View Full Version : Life/Dating Crisis
Miss M
03-08-2007, 04:10 PM
To give you a bit of a background--I dated my frist serious boyfriend (first love) in college and for serveral years after college. I was so in love with him, however I lost sight of that during the end of our relatinoship (which was long distance) I ended the relationship--and I don't think I have ever fully gotten over it since which I attributed to the love you always feel for your frist love. However, now quite sometime later I still think of him --worried that I will never love anyone like that again. I am in a current relationship that is great and we have been dating for some time and live together-however, I just can't escape the feeling that I loved my ex-boyfriend more. I don't plan on pursuing my ex-boyfriend as he has moved on-but I don't know if I should stay with my current boyfriend because he is great--or if I broke it off would I feel the same regret of ending it with him.

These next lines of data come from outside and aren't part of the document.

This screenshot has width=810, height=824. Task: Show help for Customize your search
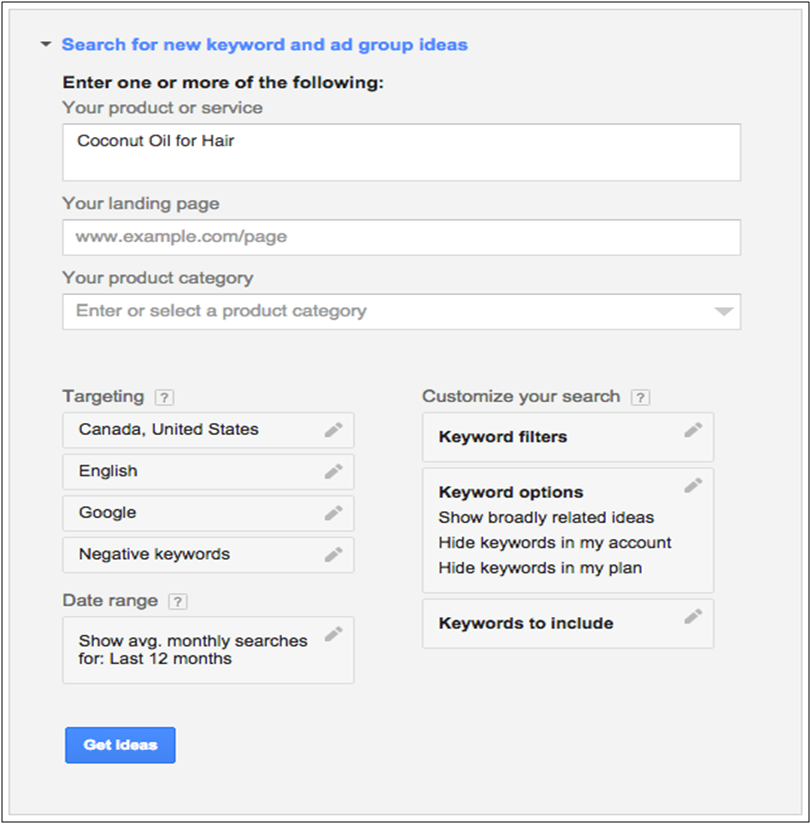click(640, 397)
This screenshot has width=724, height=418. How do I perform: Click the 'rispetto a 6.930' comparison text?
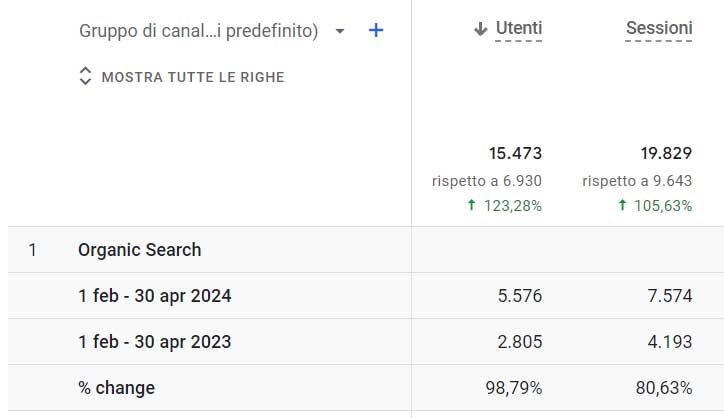tap(487, 181)
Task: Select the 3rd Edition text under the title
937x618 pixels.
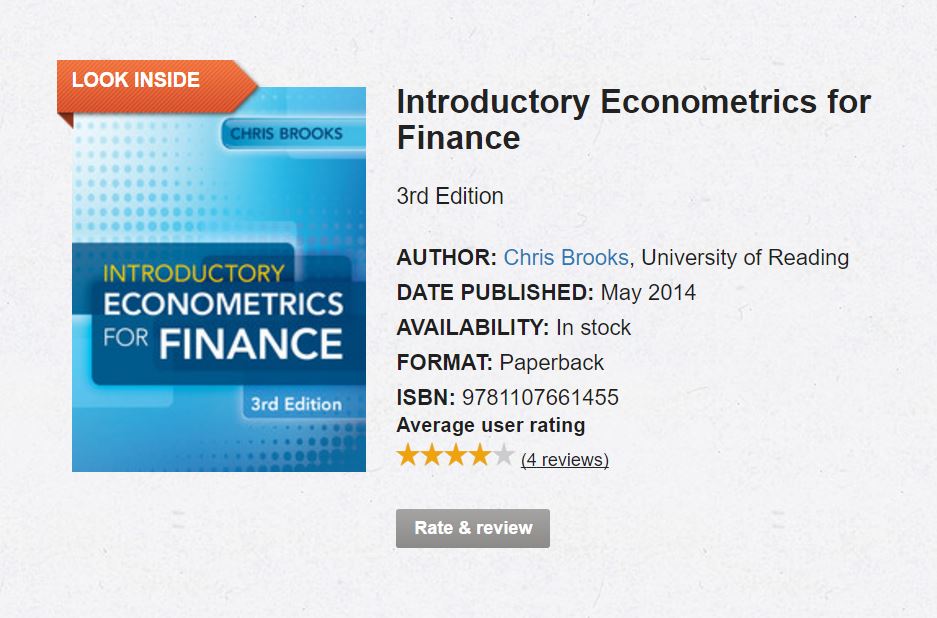Action: (449, 196)
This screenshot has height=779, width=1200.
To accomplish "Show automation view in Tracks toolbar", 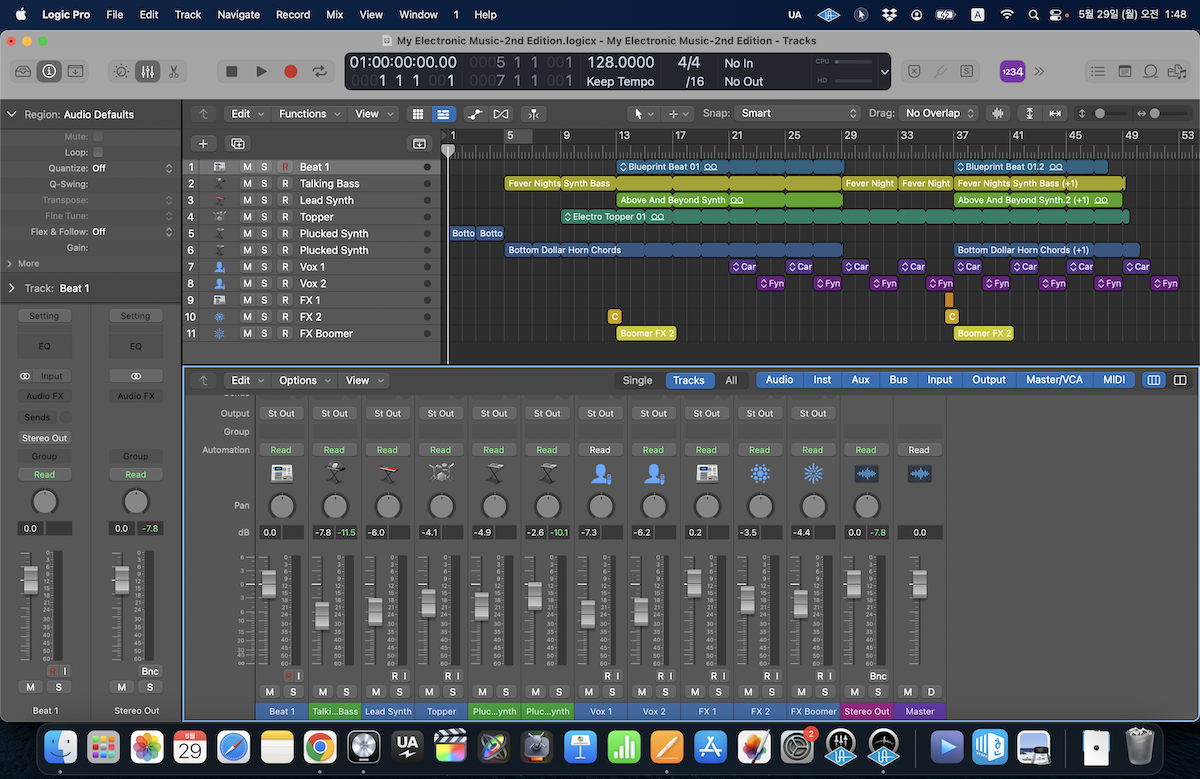I will [x=474, y=114].
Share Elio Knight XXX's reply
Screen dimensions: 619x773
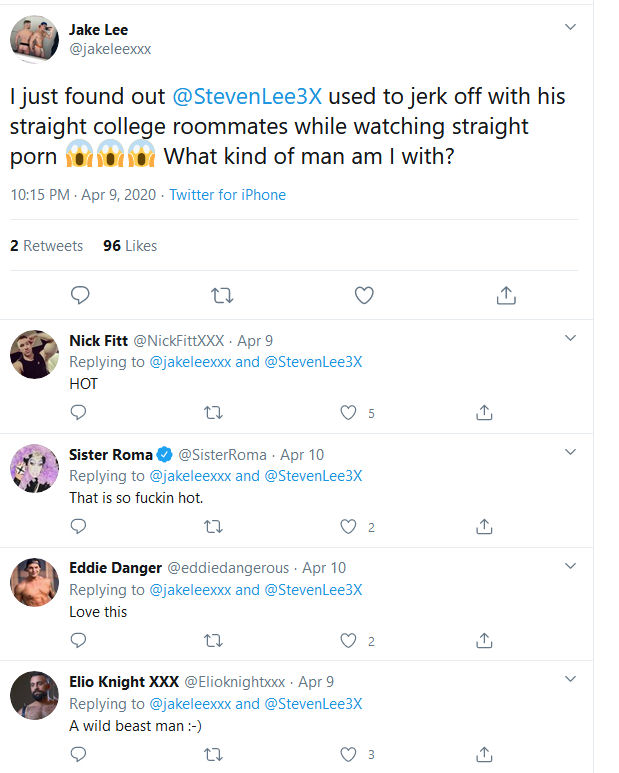(484, 754)
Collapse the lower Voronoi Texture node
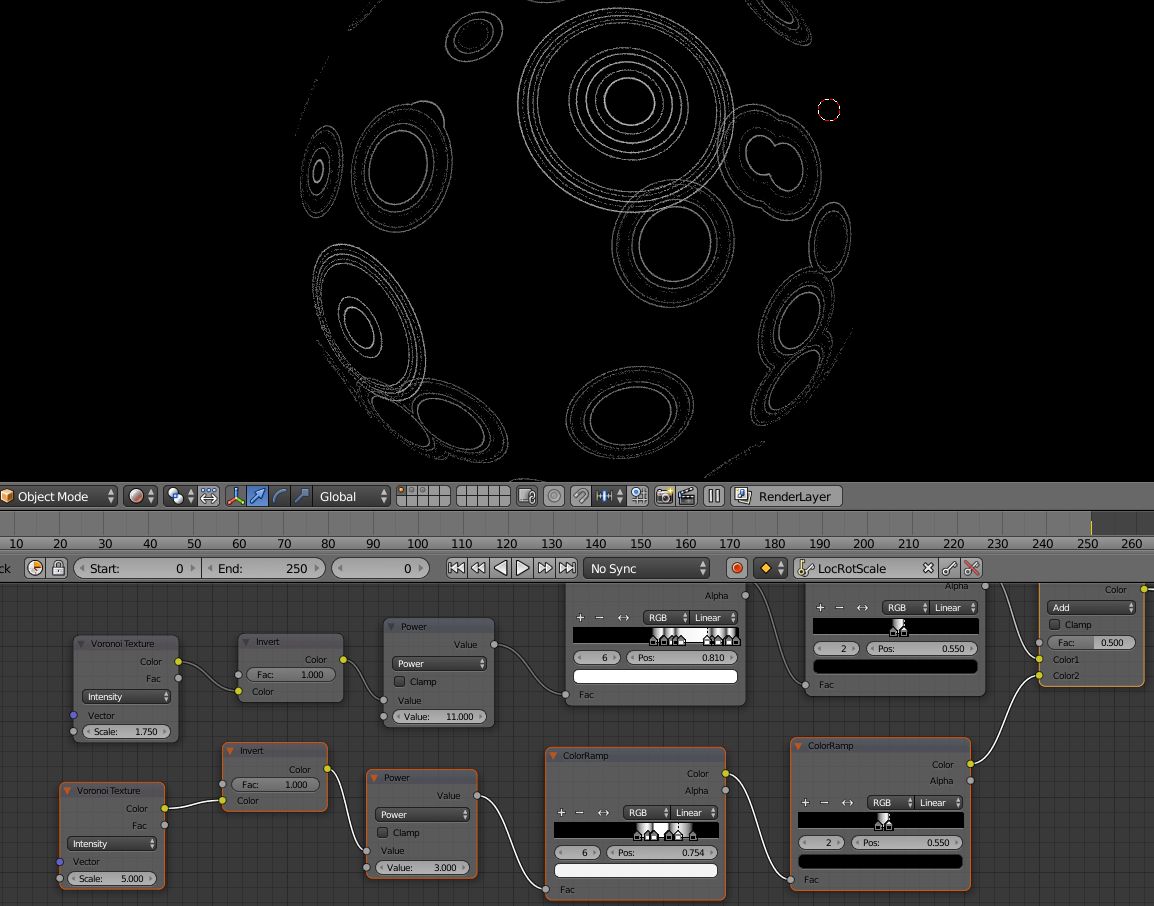Viewport: 1154px width, 906px height. pyautogui.click(x=68, y=790)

I am almost 26 and never thought I would say this because I am very independent but I am scared of not finding the perfect person for me again-what if my ex-boyfriend was the only chance for that-or what if emotions never run as high as that again as your first love--so all other relationships don't seem as exciting in comparison. I am sorry to ramble on-I am just really at a loss of what to do. I have never posted on here before-and feel I have exhausted my friends--I just need some advice.
GoogleGirl
03-08-2007, 05:50 PM
I know what you are talking about. I dated my first love for 3.5 years (when i was 18-22) and he dumped me for reasons I still don't know. I truly loved him and after he dumped me, I was a recluse for many months. I ended up meeting someone else whom I am still dating, but for a long time I thought that I still wanted my ex back because I didn't think I loved my current bf the way I loved my ex. But here is the thing you really need to realize....you will never love different people in the same way. A first love is the most devastating one to get over. Then you learn. And I know you are questioning whether you love your ex more. You love him differently than your current bf. It takes a lot of adjustment after losing the first love to realize that you can love someone else. It won't ever be the same. Each person brings different qualities to the plate. You can't expect to love a new person the same way. Just try to give your current bf some time. It does take a lot to get over a first love. I think I've finally gotten over mine, but partly because I started dating someone else who really wanted something serious like I do. So...I think you are going to be fine. :)
wordsmith
03-08-2007, 06:29 PM
I don't ever expect to feel about anybody else the way I felt about the first person I ever loved. How could I? I'm not the same person I was when I was 19 or 20...I'll never again feel the ways I felt when I was 19 or 20. That's not necessarily a bad thing, either. It's just life. Everyone I've ever loved, I've loved differently, anyway. It's apples and oranges. Bonds are not interchangeable.